Adventures in Azure Functions

I’ve been working on a small side project to help out our Talent Acquisition team at Readify. The project will help the team perform quick assessments of resumes and profiles of potential candidates, as a basic part of initially vetting the candidates for a given role - to augment a bunch of human-based assessment.

The requirements for the solution are:

  • Allow a user to upload a pdf or docx resume or profile
  • Extract the text from the document
  • Preprocess the text by removing duplicates and punctuation
  • Match the resulting unique text contents against a map of desireable skills, and undesireable skills, which fall under a basic taxonomy of categories
  • Provide feedback to the user about the hits, and make a recommendation in a basic green light, yellow light, red light style

So instead of our team having to match a reasonably large array of skills against a random resume - a terrible job for a human; We are going to attempt to delegate this part of pre-qualification to the machines, who are quite good at this sort of thing.

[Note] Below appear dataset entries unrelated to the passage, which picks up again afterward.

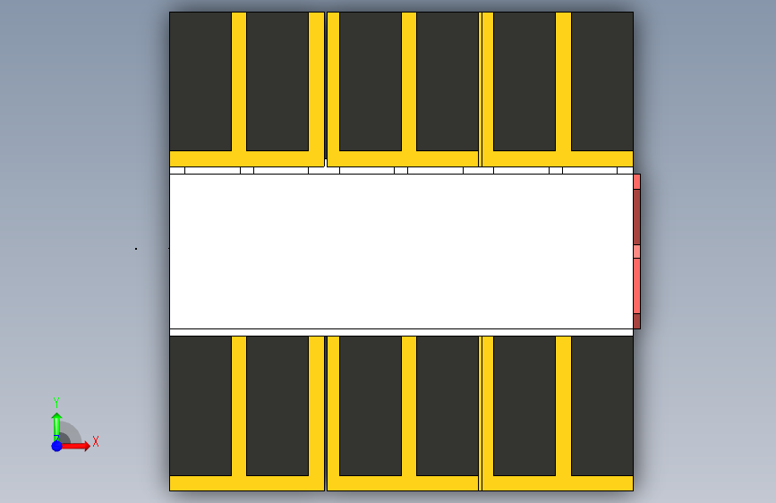Select the rightmost vertical yellow bar in the bottom row
The height and width of the screenshot is (503, 776).
coord(563,406)

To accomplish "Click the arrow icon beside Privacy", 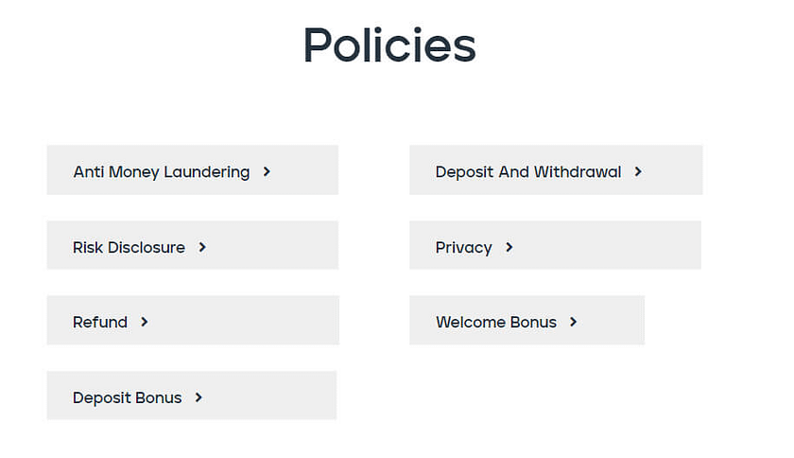I will click(x=509, y=248).
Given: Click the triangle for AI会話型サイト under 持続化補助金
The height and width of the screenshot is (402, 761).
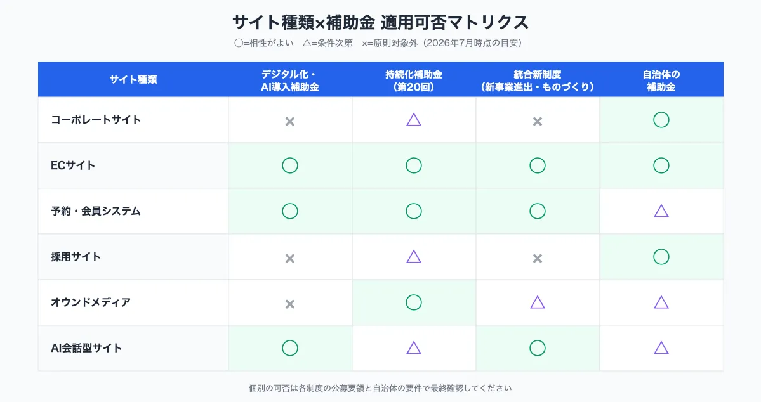Looking at the screenshot, I should (x=413, y=347).
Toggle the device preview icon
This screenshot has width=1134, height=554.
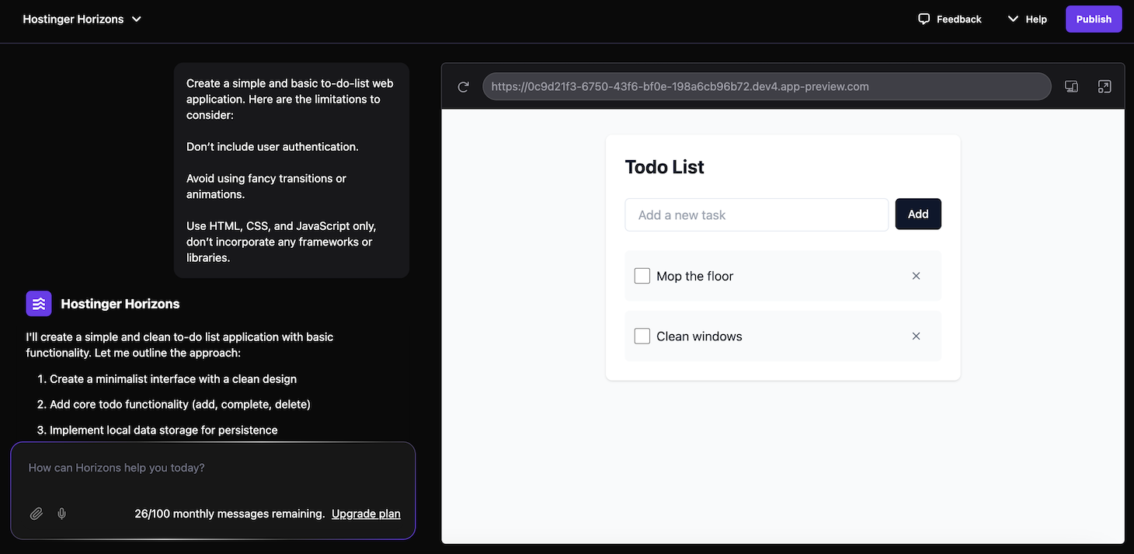point(1071,87)
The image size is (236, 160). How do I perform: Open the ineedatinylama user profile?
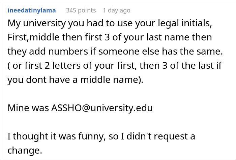(x=32, y=10)
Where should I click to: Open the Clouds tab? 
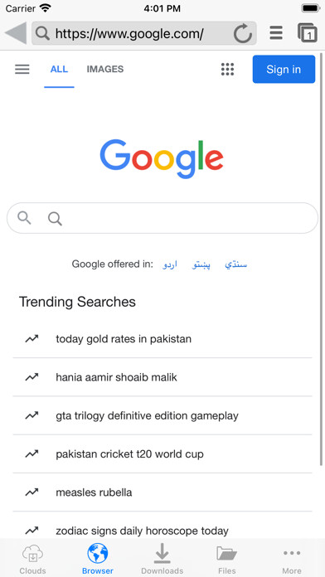click(x=33, y=559)
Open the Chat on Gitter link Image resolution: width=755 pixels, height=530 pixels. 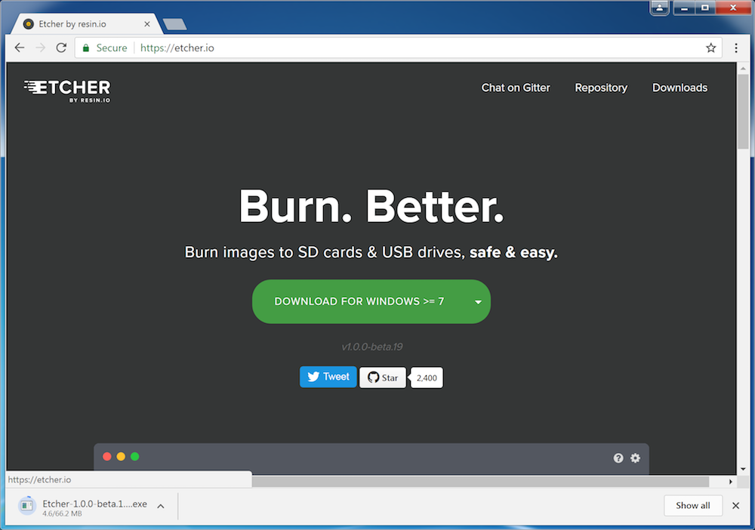[516, 88]
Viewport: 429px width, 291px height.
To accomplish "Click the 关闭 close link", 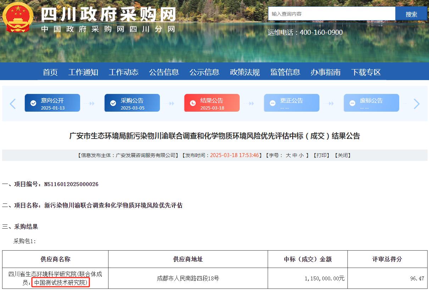I will [343, 155].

Given that the solution requires no persistence, I thought it would be a great time to try Azure Functions. I’ve used AWS Lambda previously, and I wanted to see how functions compare.

I make sure I’ve got the Azure Functions Tools loaded into VS 2017, and File > New Project > Azure Functions

For reference the versions I’m using are:

<PropertyGroup>
    <TargetFramework>netstandard2.0</TargetFramework>
    <AzureFunctionsVersion>v2</AzureFunctionsVersion>
  </PropertyGroup>
  <ItemGroup>
    ...
    <PackageReference Include="Microsoft.NET.Sdk.Functions" Version="1.0.13" />
  </ItemGroup>

One nice thing i notice immediately is that I have a solid local F5-able dev experience.

I have a class for my function, and a host.json and a local.settings.json - I’ll figure out what those are for later.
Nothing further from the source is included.